Sembra non priva di ragione l’aspettativa di riscontrare una differenziazione per le imprese unite da un contratto di rete rispetto ad altre situazioni.
Nei gruppi di imprese fortemente integrati, ad esempio – in cui, secondo la S.C., “è giuridicamente possibile concepire un’impresa unitaria che alimenta varie attività formalmente affidate a soggetti diversi (il che non comporta sempre la necessità di superare lo schermo della persona giuridica, né di negare la pluralità di quei soggetti), ben può esistere un rapporto di lavoro che veda nella posizione del lavoratore un’unica persona e nella posizione del datore di lavoro più persone, rendendo così solidale l’obbligazione del datore di lavoro” (Cass. n. 267 del 2019).
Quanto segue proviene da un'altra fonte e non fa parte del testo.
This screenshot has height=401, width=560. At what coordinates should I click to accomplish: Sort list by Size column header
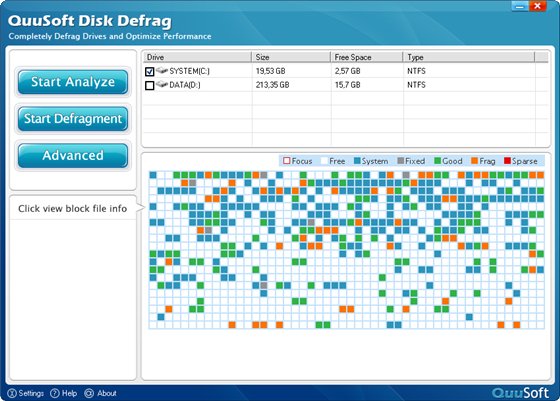pyautogui.click(x=291, y=57)
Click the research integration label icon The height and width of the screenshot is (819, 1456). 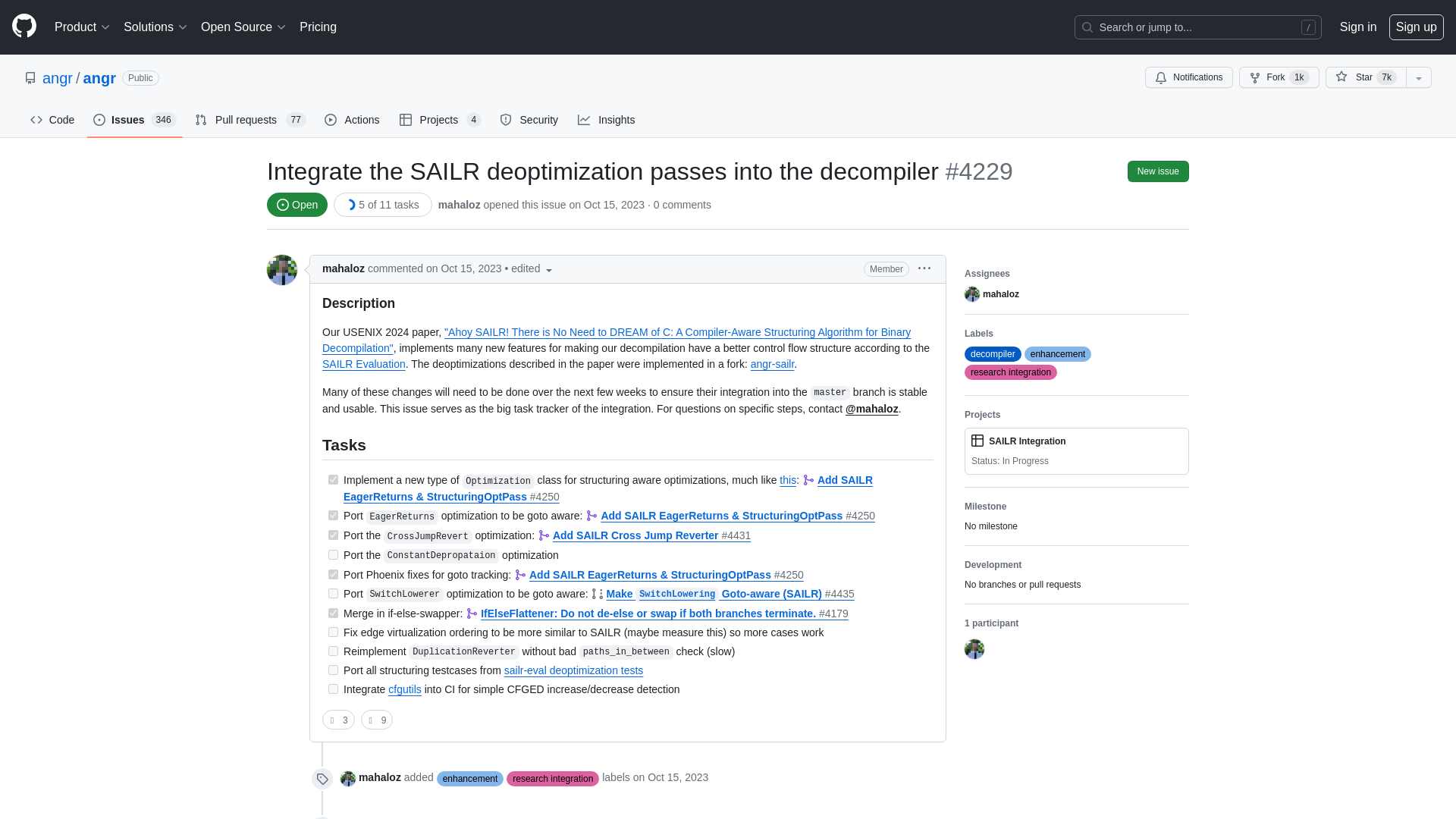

Anche in questo caso, però la “codatorialità” non rientra nel quadro di un preesistente contratto di rete e non risulta disciplinata da formali “regole di ingaggio” legittimate da una previsione legislativa. E’ piuttosto il risultato di un accertamento giudiziale. E’ comunque da intendersi, come interpretata dalla S.C., molteplicità di soggetti dal lato datoriale cui corrisponde una indistinta solidarietà nelle obbligazioni connesse al rapporto di lavoro.
Alla codatorialità delle reti di impresa ai sensi del decreto-legge 10 febbraio 2009, n. 5, invece, così come avviene per il caso del distacco, dovrebbe riconoscersi un carattere “speciale”, che ben può essere individuato nel principio della condivisione del solo potere direttivo, perché appunto qualificabile come forma di distacco cd. a parte complessa.
Il codatore delle reti di impresa non è un datore di lavoro dotato di tutte le facoltà datoriali (es: disciplinare, direttivo, etc.), condividendo con l’unico ed effettivo datore di lavoro il solo potere direttivo, con le modalità previste dalle c.d. regole di ingaggio.